Panel Statement
Panel: Arabesque, Mandala, Algorithm: A Long History of Generative Art
John Whitney and James Whitney began with random dots. Computer processing repeated, rearranged, and recombined these dots into figures, generating precise, strobing patterns, which they presented as films, with titles like Lapis and Permutations. These films, from the 1960s and 70s, pointed toward a future for “machine-realized art” that sidestepped traditional concepts and habits of representation. Indeed, according to the Whitneys, their early films sought to destroy “the particular of representation” through a concept of serial permutation by which a form could be “juxtaposed dynamically against itself through retrogression, inversion, and mirroring.” This paper will examine the work of the Whitneys’, across several generations of computers, as articulating a critique of hegemonic representation. This critique is founded in a practice of repetition and difference that steps outside the hierarchies of representation.

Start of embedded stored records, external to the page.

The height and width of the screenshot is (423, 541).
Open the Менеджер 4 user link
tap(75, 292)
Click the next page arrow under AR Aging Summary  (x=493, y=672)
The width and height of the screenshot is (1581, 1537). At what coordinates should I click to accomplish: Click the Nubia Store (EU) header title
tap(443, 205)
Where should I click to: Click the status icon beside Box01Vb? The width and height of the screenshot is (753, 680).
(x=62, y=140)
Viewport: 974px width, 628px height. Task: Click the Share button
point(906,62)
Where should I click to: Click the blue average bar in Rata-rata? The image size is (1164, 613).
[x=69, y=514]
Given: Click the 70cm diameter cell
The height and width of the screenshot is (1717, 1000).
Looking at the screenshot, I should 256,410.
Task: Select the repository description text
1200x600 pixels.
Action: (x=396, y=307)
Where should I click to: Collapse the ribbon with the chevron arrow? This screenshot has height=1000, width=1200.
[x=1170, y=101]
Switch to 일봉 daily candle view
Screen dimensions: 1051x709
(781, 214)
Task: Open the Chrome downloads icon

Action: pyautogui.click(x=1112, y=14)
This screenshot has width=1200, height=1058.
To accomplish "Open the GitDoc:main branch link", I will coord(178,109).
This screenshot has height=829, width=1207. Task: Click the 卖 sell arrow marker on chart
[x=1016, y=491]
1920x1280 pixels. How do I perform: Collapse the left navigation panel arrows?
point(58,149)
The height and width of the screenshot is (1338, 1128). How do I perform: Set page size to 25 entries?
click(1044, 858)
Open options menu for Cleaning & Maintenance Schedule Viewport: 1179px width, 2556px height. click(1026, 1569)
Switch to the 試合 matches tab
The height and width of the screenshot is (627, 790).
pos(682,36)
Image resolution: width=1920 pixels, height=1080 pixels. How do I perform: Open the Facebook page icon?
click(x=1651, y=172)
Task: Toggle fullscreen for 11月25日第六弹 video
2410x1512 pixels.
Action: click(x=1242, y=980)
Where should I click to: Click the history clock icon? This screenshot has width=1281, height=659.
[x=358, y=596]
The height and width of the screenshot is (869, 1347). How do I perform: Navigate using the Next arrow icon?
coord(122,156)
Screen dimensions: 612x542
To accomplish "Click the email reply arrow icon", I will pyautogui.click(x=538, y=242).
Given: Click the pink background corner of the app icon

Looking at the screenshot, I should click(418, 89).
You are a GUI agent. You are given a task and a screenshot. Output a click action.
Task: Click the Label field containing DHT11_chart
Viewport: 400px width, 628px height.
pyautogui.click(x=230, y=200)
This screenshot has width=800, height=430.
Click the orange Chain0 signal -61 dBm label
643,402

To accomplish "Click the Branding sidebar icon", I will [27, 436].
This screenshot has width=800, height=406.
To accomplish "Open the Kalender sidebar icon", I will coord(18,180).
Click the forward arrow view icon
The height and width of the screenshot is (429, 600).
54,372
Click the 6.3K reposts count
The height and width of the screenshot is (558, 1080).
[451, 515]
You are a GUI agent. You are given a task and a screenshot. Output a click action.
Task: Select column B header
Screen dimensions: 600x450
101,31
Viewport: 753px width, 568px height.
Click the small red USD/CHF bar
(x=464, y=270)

The repeating forms created by the strobing dots subvert representational self-presence as they generate an expansive, proliferating difference, to be experienced rather than accounted for—a difference which offers an alternative way of seeing with the computer.
- Zabet Patterson specializes in the history and theory of digital media with a particular emphasis on the intersection of computational media and art in the postwar period. Her publications include ‘Consuming Fantasy in the Digital Era’, in Pornography On/Scene, a collection edited by Linda Williams, as well as forthcoming articles on Jim Campbell and John and James Whitney. She is presently Assistant Professor in Art at Stony Brook University, and a member of the Consortium for Digital Arts, Culture, and Technology (cDACT).